### Problem to work on
For the data below, give again exactly the lines from the one containing "Shipping & delivery" through the one containing "Cederroth emergency eye wash solution", both ends included, and no others.

### Records for this exercise
------------------------------------------------
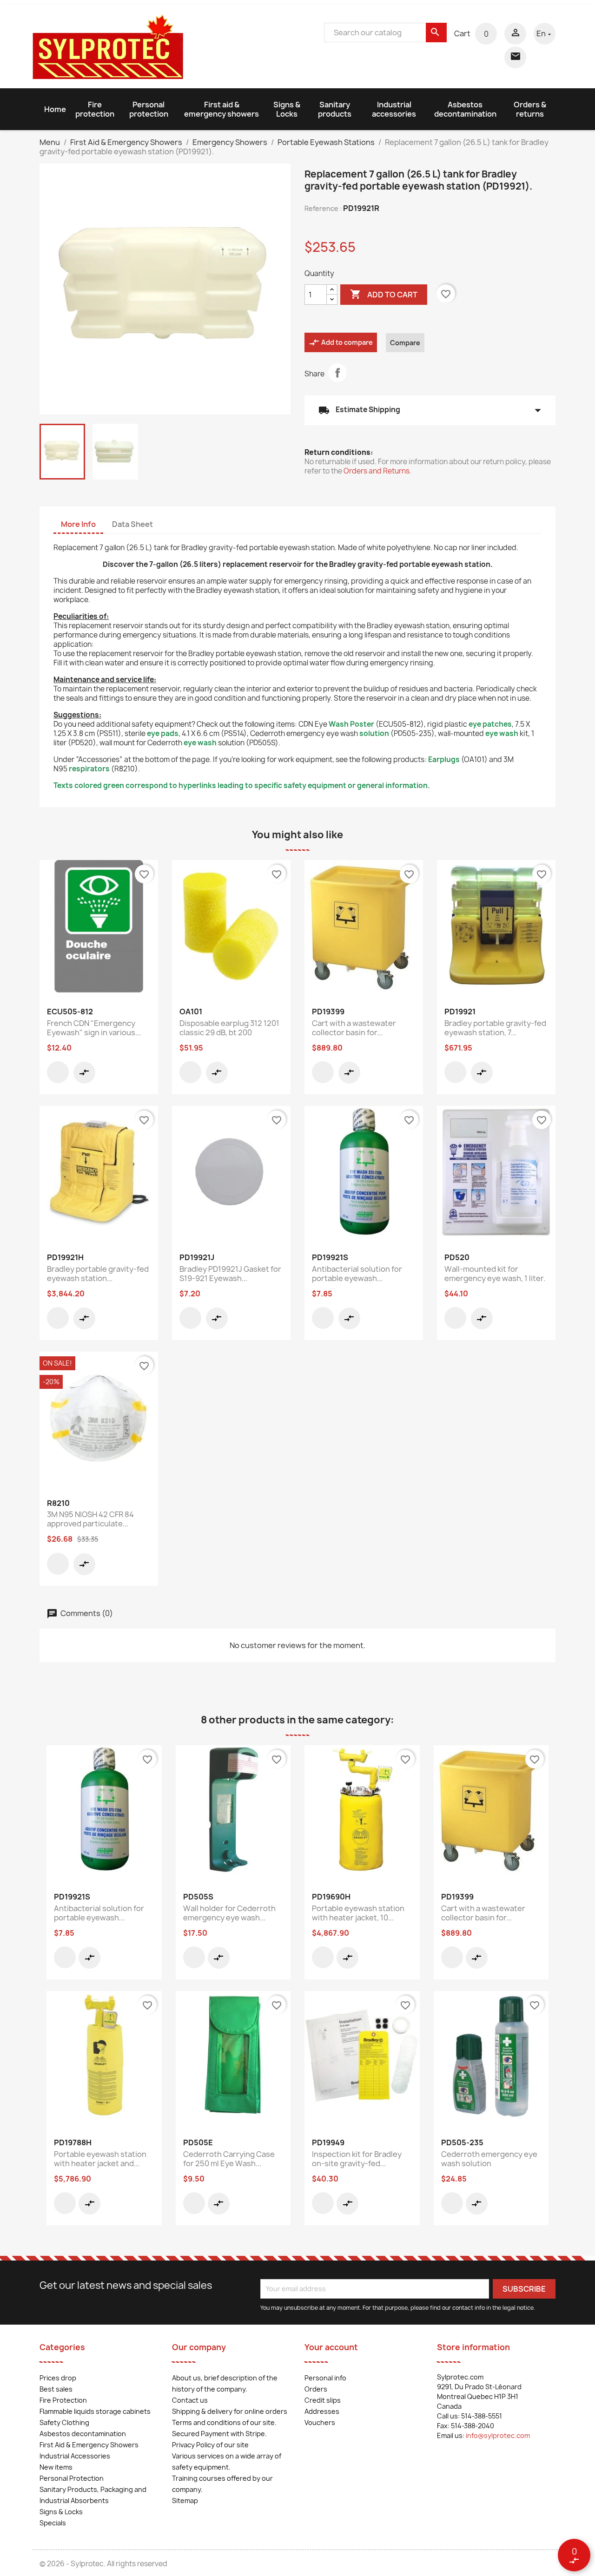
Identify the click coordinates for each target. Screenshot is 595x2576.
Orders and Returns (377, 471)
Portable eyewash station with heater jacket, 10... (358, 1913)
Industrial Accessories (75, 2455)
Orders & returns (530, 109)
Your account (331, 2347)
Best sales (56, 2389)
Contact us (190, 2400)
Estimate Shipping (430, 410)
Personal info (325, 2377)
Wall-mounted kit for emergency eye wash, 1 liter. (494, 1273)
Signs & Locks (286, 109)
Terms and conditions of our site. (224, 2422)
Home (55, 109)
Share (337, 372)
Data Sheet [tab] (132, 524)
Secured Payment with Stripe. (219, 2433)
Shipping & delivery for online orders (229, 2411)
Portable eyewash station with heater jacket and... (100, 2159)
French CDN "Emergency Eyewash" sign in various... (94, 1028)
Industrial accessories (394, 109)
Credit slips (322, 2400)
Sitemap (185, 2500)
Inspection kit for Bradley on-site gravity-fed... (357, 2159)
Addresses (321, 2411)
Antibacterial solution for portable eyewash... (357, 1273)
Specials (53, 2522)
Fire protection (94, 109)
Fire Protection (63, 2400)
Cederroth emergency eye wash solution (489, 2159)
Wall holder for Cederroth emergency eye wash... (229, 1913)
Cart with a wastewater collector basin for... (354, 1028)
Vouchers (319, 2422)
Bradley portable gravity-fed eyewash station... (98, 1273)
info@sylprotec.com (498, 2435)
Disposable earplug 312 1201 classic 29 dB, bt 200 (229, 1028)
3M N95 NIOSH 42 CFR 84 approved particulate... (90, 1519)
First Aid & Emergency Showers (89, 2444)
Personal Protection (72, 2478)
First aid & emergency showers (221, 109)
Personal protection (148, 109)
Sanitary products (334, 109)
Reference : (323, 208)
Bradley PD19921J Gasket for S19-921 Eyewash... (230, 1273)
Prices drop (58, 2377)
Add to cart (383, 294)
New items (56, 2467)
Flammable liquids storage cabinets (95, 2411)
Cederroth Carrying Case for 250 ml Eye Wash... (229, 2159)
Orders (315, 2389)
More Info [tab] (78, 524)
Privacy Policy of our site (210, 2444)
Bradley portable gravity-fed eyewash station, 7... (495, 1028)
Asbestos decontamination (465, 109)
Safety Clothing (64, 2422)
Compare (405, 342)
------------------------------------------------
### Result for this task
Shipping & delivery for online orders (229, 2411)
Portable eyewash station with heater jacket and... (100, 2159)
French CDN "Emergency Eyewash" sign in various... (94, 1028)
Industrial accessories (394, 109)
Credit slips (322, 2400)
Sitemap (185, 2500)
Inspection kit for Bradley on-site gravity-fed... (357, 2159)
Addresses (321, 2411)
Antibacterial solution for portable eyewash... (357, 1273)
Specials (53, 2522)
Fire protection (94, 109)
Fire Protection (63, 2400)
Cederroth emergency eye wash solution (489, 2159)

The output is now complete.